Composition of persistent poverty status, by childhood deprivation status. Note: “d” means childhood deprived; “nd” means not deprived in childhood

Figure 2.5 examines the opposite question. How did those who started off with a disadvantage (interpreted as being in the worse-off 20% in their country) fare in their lives? Being deprived at childhood always translates into greater probability of being poor and/or persistent poor –with the notable exception once more of the Czech Republic.

The impression one gleans from this brief tour of childhood deprivation and contemporary poverty is of a strong link between childhood and later life. The cumulative lack of luck to end at the bottom of the income distribution close to the end of one’s life is not automatic, but is subject to variation. These variations may be due to own decisions or to chance accidents. All these effects may be mediated by societal structures, primarily of those of social protection. It is to these factors we now turn.

4 Transitions to Poverty: A Poverty Probit

Contemporary poverty after age 50 is the cumulative result of decisions and events during the lifetime of the person. Seen in this light it is hardly surprising that no single link or relationship is immediately evident in a preliminary naked-eye analysis. The effects are likely to be complex and will be mediated through other decisions and through social structures which themselves changed over time. This means that (a) a multidimensional analysis is appropriate in picking up marginal effects and (b) if the focus is on social policy a careful model of Welfare State parameters is essential.

This section proceeds to a probit analysis explaining persistent poverty. A probit may be seen as a partial initial response to the first requirement and possibly could provide a start on the second.

The dependent variable is contemporary persistent poverty (1 if poor, 0 if not). The explanatory variables are divided into 5 categories:

  1. 1.

    Demographics: We distinguish three age cohorts 50–65, 65–80 and 80+. Gender, marital status (widow) and foreign-born.

  2. 2.

    Childhood relative well being index in continuous form (0 = maximum deprivation).

  3. 3.

    Life time experiences: number of children, Inheritance (>5,000 euro), temporary leave of absence for one year or more due to ill-health or disability.

  4. 4.

    Effects of socio-economic decisions: Never in paid work, Type of paid work (elementary-blue collar, professional-clerk), Education, Retirement history (Employed, retired in past 5 years, in the past 6–20 years, more than 20 ago).

  5. 5.

    Characteristics of the Welfare State in the middle-life (decade of their 40s) of the respondent. Three linked indicators are included, drawing from the ESSPROS dataset: (a) overall size as measured by social protection as % of GDP, which includes matters such as education only if they are targeted on income (e.g. scholarships to poor pupils), (b) Per cent of total social protection expenditure accounted by family, unemployment, housing and social exclusion function (i.e. not pensions or health) and (c) Per cent of total social protection expenditure accounted for by means-tested benefits. Given that all these variables were subject to different interpretations in transition countries, a transition dummy is also included.

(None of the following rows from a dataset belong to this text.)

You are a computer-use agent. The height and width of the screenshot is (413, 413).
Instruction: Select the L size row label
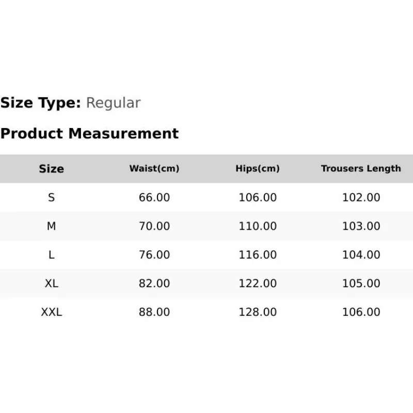pos(51,255)
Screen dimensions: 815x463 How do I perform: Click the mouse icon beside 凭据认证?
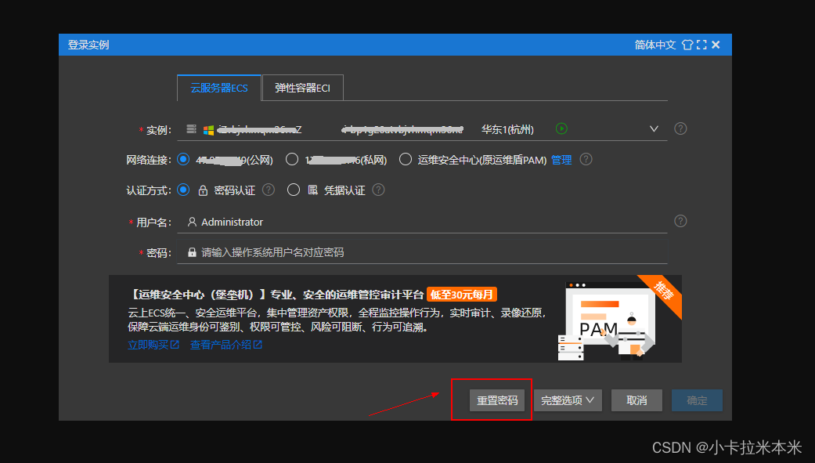(x=311, y=190)
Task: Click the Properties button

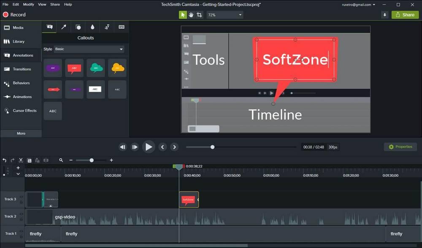Action: [400, 147]

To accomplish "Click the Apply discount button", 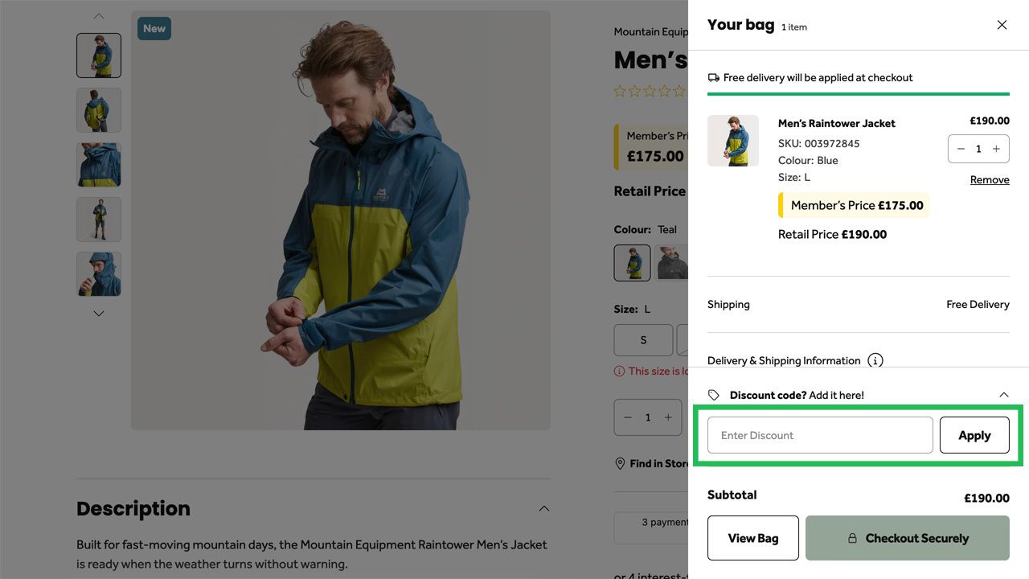I will pos(974,434).
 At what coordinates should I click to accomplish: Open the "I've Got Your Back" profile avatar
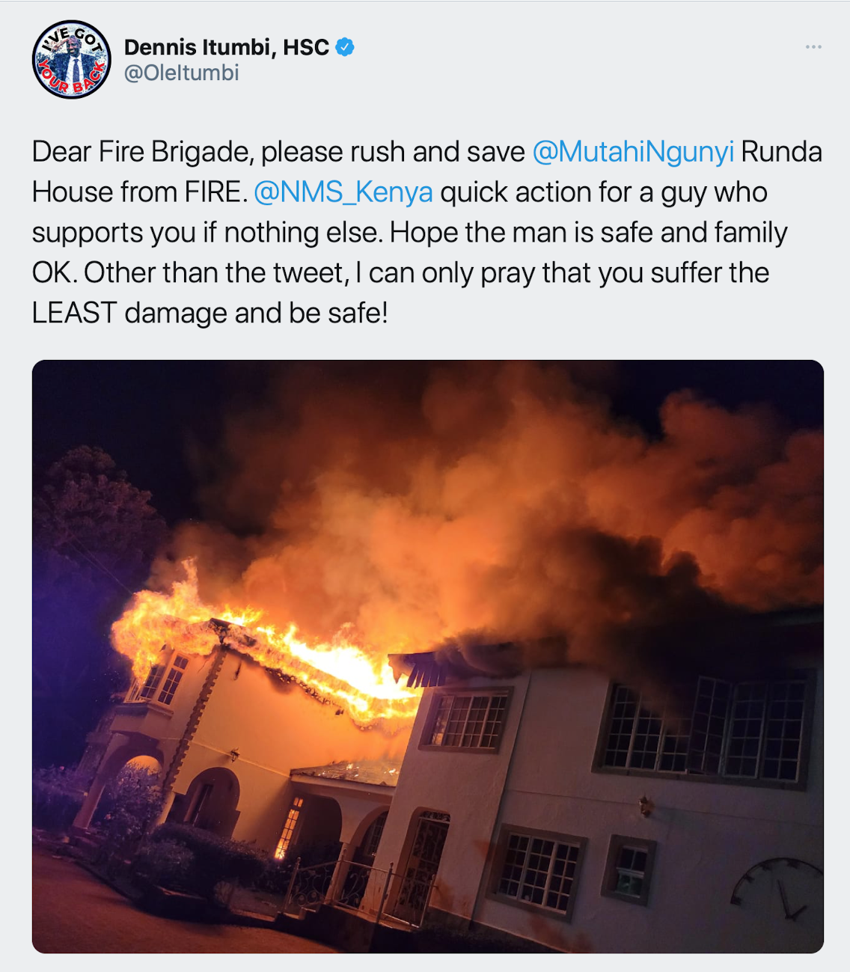[72, 60]
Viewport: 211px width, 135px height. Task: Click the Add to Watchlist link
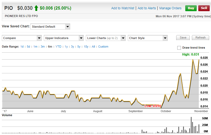coord(123,8)
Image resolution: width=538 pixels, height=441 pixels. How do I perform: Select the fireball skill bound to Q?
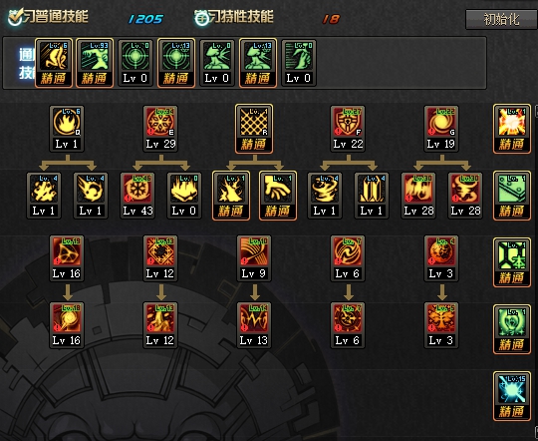coord(67,129)
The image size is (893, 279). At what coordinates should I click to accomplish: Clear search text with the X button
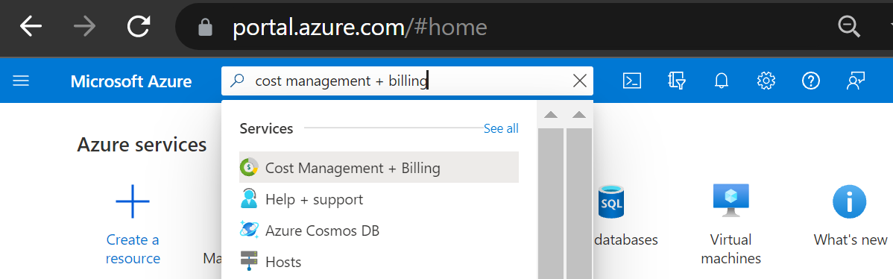[x=579, y=81]
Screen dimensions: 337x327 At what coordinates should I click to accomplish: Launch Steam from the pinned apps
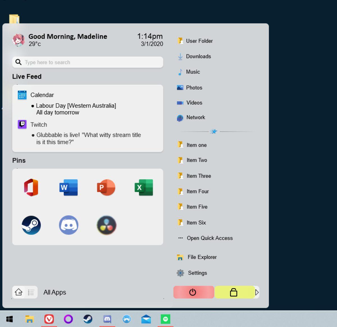click(31, 225)
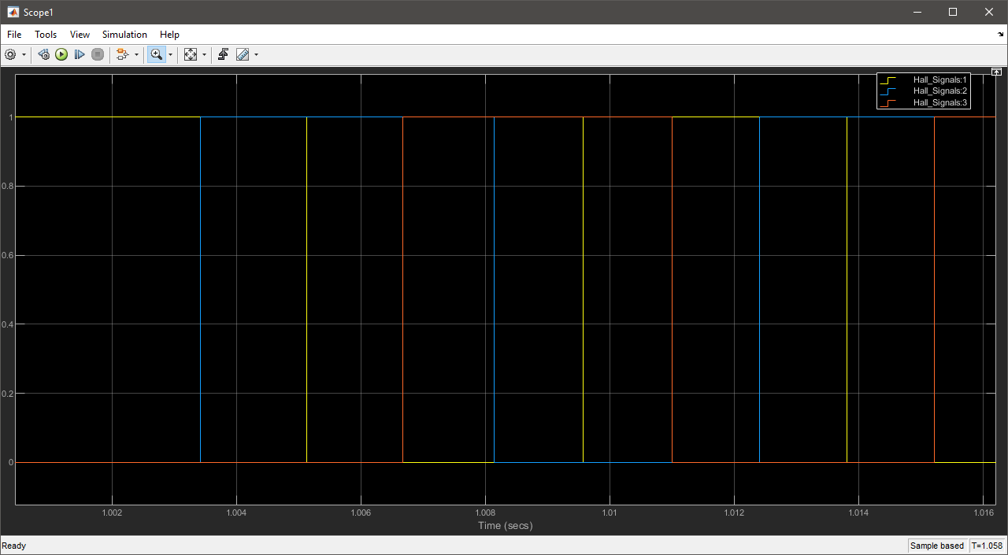1008x555 pixels.
Task: Expand the dropdown arrow beside the gear
Action: 24,54
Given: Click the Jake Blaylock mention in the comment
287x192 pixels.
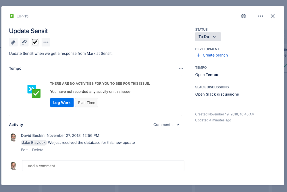Looking at the screenshot, I should click(x=34, y=143).
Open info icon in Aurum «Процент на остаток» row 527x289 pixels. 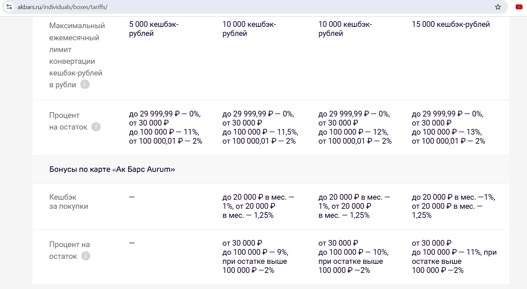tap(86, 256)
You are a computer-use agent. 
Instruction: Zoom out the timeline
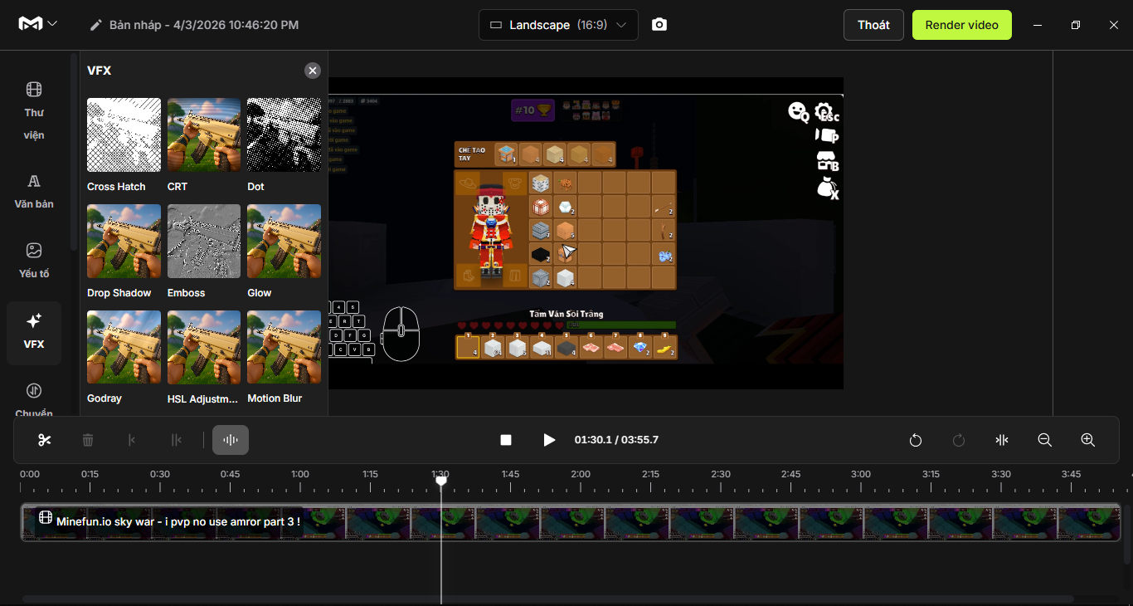coord(1045,440)
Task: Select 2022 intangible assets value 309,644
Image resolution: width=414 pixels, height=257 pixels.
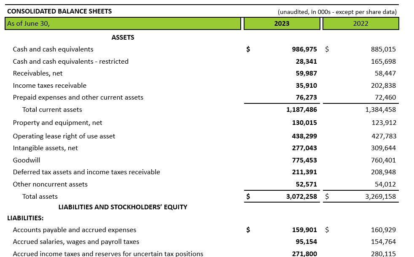Action: click(x=383, y=148)
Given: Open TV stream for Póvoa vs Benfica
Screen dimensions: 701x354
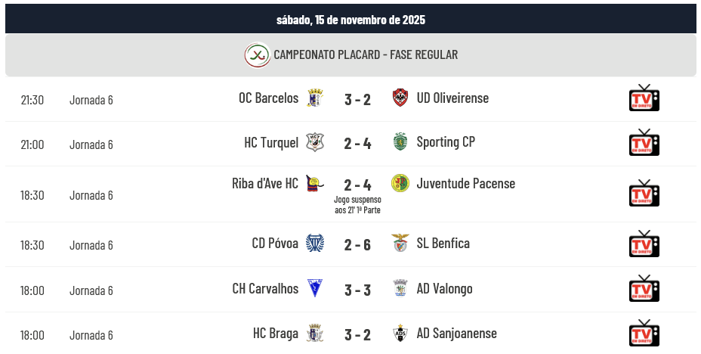Looking at the screenshot, I should click(644, 244).
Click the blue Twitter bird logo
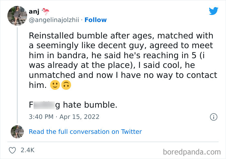This screenshot has width=226, height=159. 213,11
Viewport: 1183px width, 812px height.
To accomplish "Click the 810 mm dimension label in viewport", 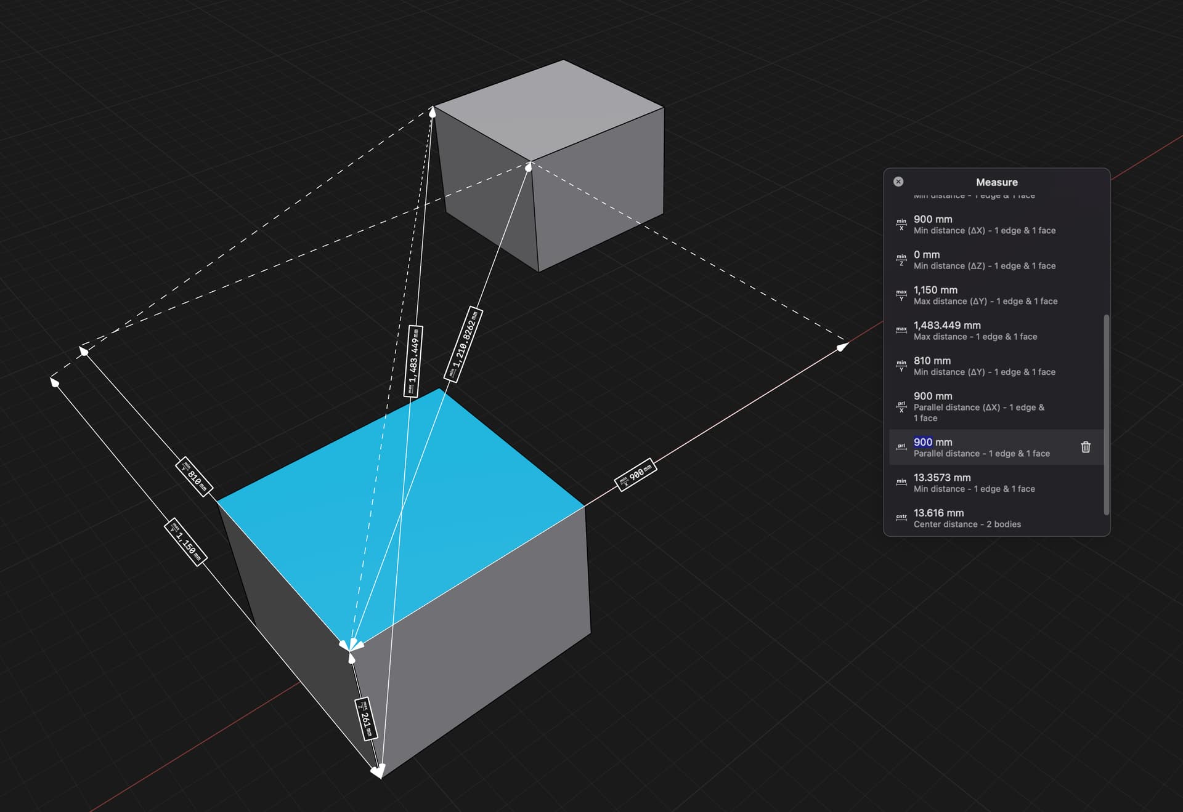I will tap(194, 477).
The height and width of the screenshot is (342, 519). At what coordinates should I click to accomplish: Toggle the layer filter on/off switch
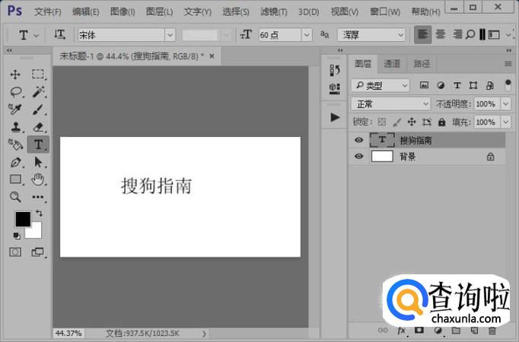[x=508, y=84]
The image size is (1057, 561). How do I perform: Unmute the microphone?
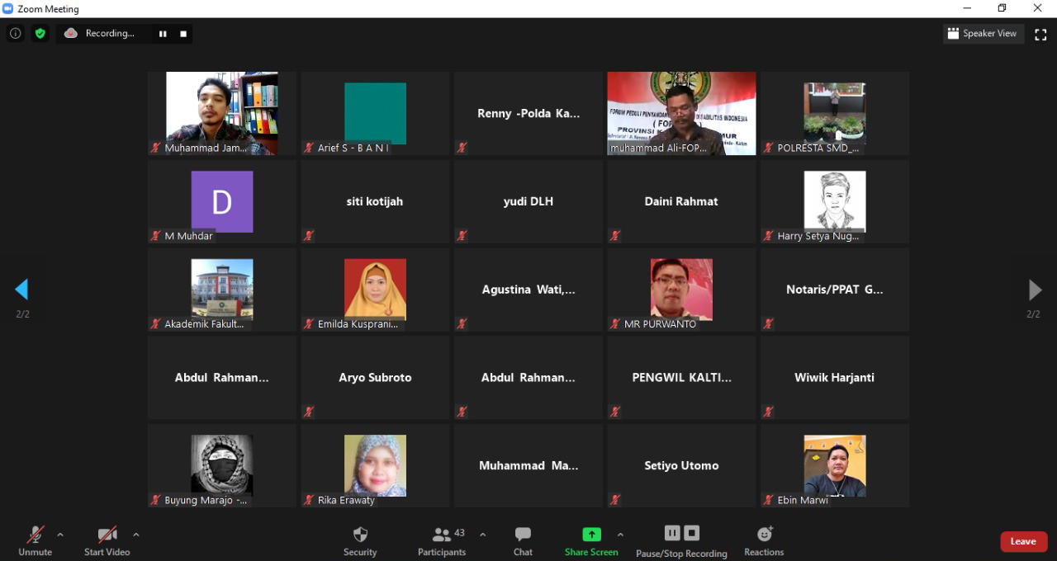point(36,540)
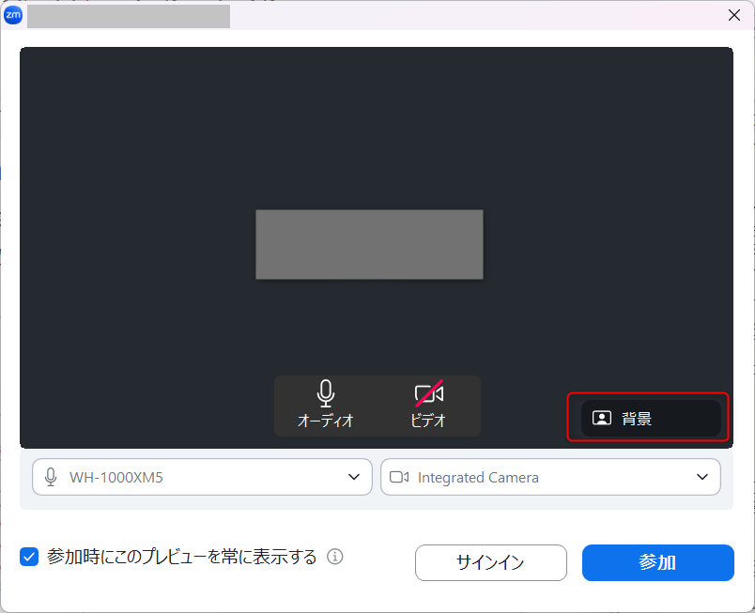Click the info icon beside preview checkbox

coord(335,557)
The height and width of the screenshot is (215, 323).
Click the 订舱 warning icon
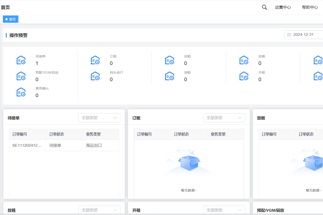point(95,60)
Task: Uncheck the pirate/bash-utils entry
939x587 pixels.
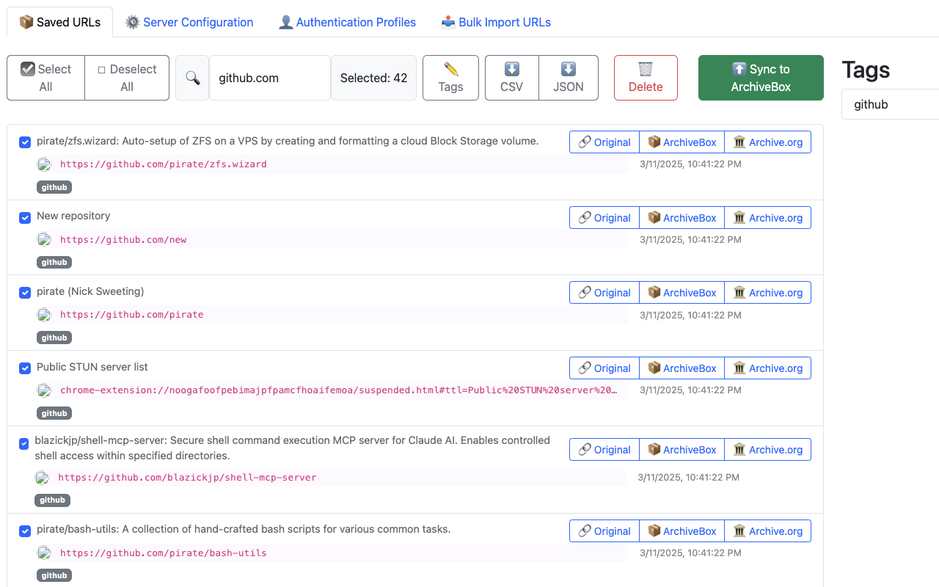Action: point(24,531)
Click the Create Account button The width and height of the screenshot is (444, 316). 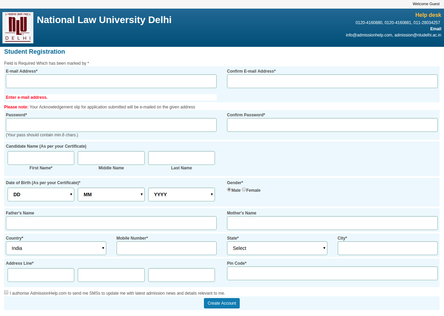click(221, 303)
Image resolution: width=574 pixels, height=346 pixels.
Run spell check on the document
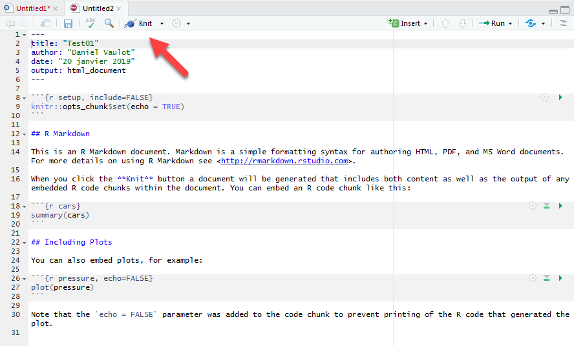[x=90, y=23]
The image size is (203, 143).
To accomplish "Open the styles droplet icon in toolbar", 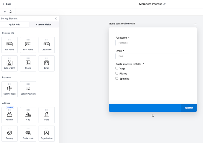I will click(11, 12).
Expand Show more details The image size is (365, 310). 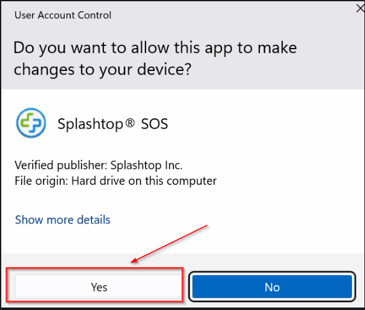(x=63, y=220)
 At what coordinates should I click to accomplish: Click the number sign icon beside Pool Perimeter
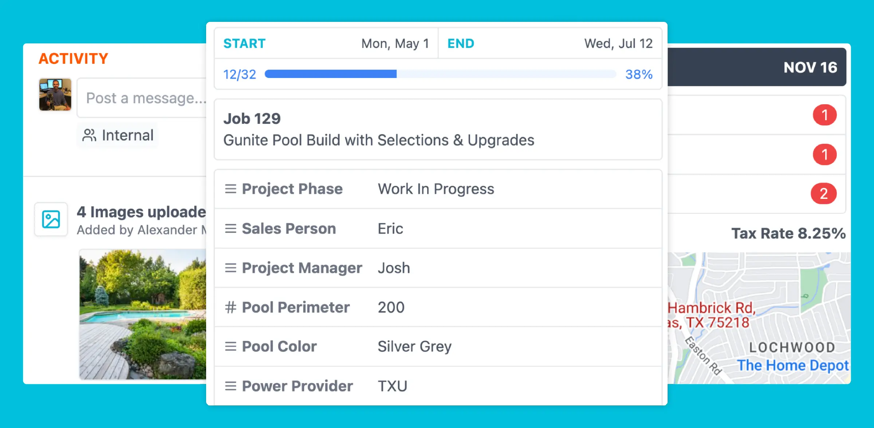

Most of the variables have the expected signs and can provide a plausible account of how initial deprivation may translate to current poverty (Table 2.1): The age dummies must be seen in conjunction with the years from retirement variable; being still in employment counteracts a positive effect of being in the younger cohort. Being a widow and being foreign-born exert important influences, as is having had many children or having to have quit a job due to injury. White collar occupations and education predictably play an important role in preventing current poverty.

Table 2.1 Determinants of Persistent Poverty Status: Probit Results

The childhood well-being index in all cases plays an important and well-defined role, in the sense that its marginal effect appears to depend very little on specification. An interesting observation is that its value alters very little once country dummies and other country specific information is present; this may be taken as evidence that the way original deprivation impinges on current poverty is fairly uniform across countries. If this is so, then it would follow that the type of individual who is most likely to develop from childhood relative to late life poverty is relatively invariant between countries, an important observation in itself.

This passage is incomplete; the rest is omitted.